Posts Tagged ‘awk’

Interview questions … Get IP address from Apache Logs

Monday, August 15th, 2011

TL;DR Some Apache log processing one liners to get IP addresses from the access and error logs that I have found handy.

There may be some log processing questions asked during the course of an interview, so I am going to concentrate on a couple that will get the IP addresses from the apache log files. If you do have log processing quesitons I sincerely hope you get to play at a command line, as off the top of the head can be difficult, unless you’re good at visualizing commands.

Q: How would you get the IP address from the access logs?
A: This one is fairly straight forward, I would:
cat access.log | awk '{print $1}' | uniq

This will output (if you choose not to use uniq you will see multiple of the same ip, I’ll leave to the discretion of the reader):

127.0.0.1
127.0.0.2
127.0.0.3

The breakdown is as follows:

    1. read through the contents of the file (cat access.log)
    2. pipe output to awk to print the first field ($1)
    3. pipe output to only show unique data (uniq)

Another question might be to parse out the IP address from the error.log, while this is a bit more difficult, it is fairly straight forward using readily available system tools.

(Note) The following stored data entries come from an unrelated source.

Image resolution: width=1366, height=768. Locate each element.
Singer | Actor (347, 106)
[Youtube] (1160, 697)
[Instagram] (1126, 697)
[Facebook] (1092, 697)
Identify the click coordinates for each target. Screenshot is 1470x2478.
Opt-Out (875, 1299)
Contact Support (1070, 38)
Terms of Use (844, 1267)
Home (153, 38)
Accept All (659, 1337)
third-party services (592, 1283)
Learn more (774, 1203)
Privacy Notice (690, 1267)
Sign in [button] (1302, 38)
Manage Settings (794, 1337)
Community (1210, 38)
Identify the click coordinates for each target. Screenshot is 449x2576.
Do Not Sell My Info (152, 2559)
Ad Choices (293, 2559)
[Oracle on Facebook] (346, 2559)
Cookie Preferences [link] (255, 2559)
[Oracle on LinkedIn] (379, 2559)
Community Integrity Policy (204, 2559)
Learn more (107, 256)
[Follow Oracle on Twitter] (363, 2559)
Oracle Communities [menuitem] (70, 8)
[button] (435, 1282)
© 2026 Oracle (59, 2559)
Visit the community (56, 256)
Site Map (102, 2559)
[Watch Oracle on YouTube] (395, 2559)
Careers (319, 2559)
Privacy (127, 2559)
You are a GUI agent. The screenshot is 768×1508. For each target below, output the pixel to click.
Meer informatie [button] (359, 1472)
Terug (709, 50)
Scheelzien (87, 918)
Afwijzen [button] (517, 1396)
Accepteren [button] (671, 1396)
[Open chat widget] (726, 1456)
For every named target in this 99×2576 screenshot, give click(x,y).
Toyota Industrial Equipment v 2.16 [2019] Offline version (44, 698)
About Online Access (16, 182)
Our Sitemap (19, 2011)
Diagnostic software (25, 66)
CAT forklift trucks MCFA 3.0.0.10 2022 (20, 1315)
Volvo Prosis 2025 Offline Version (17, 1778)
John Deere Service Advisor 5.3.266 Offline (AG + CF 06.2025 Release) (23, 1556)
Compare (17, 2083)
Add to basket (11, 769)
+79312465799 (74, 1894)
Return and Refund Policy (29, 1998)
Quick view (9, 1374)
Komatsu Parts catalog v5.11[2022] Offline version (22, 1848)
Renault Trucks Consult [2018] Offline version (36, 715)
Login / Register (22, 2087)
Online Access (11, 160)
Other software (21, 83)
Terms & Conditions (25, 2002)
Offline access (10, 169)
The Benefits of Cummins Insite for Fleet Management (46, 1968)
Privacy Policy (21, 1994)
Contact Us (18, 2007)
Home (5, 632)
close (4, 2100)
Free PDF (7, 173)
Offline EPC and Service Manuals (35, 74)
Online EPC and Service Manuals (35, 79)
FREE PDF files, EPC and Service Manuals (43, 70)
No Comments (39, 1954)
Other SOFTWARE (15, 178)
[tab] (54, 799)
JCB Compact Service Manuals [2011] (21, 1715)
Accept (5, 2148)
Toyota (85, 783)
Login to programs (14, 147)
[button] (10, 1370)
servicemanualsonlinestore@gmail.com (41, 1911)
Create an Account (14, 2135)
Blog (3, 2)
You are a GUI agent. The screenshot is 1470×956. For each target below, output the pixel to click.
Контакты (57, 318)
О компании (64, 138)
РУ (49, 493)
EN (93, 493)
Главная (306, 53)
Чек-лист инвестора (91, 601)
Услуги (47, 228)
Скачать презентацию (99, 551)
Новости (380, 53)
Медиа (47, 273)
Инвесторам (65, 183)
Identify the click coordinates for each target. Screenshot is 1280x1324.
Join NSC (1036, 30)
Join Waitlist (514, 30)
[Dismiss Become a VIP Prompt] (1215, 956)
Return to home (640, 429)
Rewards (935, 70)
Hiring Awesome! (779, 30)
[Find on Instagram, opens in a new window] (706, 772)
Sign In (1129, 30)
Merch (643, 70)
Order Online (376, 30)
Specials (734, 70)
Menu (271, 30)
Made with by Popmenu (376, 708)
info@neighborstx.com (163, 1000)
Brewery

Q: Can you please extract the IP address from the error.log?
A: Here is my solution (Thanks Malcolm!)
cat error.log | awk '{ if($7 == "[client") {print $8} }' | sed -e 's/]$//g' | uniq

The breakdown is as follows, this one is a bit more complex so I will walk through each step of it:

First part: cat error.log - read through the log file.
 
[Sun Aug 14 13:27:14 2011] [error] [client 96.126.120.254] Invalid method in request \x80e\x01\x03\x01
[Sun Aug 14 13:27:14 2011] [error] [client 96.126.120.254] Invalid method in request \x80e\x01\x03\x01
[Sun Aug 14 13:27:14 2011] [error] [client 96.126.120.254] Invalid method in request \x80e\x01\x03\x01
[Sun Aug 14 13:27:14 2011] [error] [client 96.126.120.254] Invalid method in request \x80e\x01\x03\x01
[Mon Aug 15 15:16:21 2011] [error] [client 194.72.238.62] Invalid method in request \x16\x03\x01
[Mon Aug 15 15:50:27 2011] [notice] caught SIGWINCH, shutting down gracefully
[Mon Aug 15 15:50:37 2011] [notice] mod_python: Creating 8 session mutexes based on 75 max processes and 0 max threads.
[Mon Aug 15 15:50:37 2011] [notice] mod_python: using mutex_directory /tmp 
PHP Warning:  Module 'gd' already loaded in Unknown on line 0
PHP Warning:  Module 'mysql' already loaded in Unknown on line 0
PHP Warning:  Module 'mysqli' already loaded in Unknown on line 0
[Mon Aug 15 15:50:38 2011] [warn] mod_wsgi: Compiled for Python/2.5.1.
[Mon Aug 15 15:50:38 2011] [warn] mod_wsgi: Runtime using Python/2.5.2.
 
2. Second part: cat error.log | awk '{ if ($7 == "[client") {print $8} }' - if the 7th field matches client (this seems to be pretty standard though ymmv) print out eighth field (which should be the IP address, also notice the trailing "]" character).
 
96.126.120.254]
96.126.120.254]
96.126.120.254]
96.126.120.254]
194.72.238.62]
 
3. Third Part: cat error.log | awk '{ if ($7 == "[client") {print $8} }' | sed -e 's/]$//g' - use sed to remove the trailing "]" character.
 
96.126.120.254
96.126.120.254
96.126.120.254
96.126.120.254
194.72.238.62
 
4. Fourth Part: cat error.log | awk '{ if ($7 == "[client") {print $8} }' | sed -e 's/]$//g' | uniq - lets output unique ips and not all of them (multiple matches).
 
96.126.120.254
194.72.238.62

Addendum:
If you would like you can then add another awk on the end (or pipe to any other command you feel like) for instance. The following pipes the output to the host command:

[Edit: for host might want to specify the -W <time> flag just in case, it could try forever on some unless specified]
cat error.log | awk '{ if ($7 == "[client") {print $8} }' | sed -e 's/]$//g' | uniq | awk '{ print | "host -W 3 " $1 }'

I hope this helps, share and enjoy! Thanks for reading!

-Scott.

Disclaimer: I make no claims to the viability of the code/script/commands and make no guarantees that it will work on your system, use at your own risk.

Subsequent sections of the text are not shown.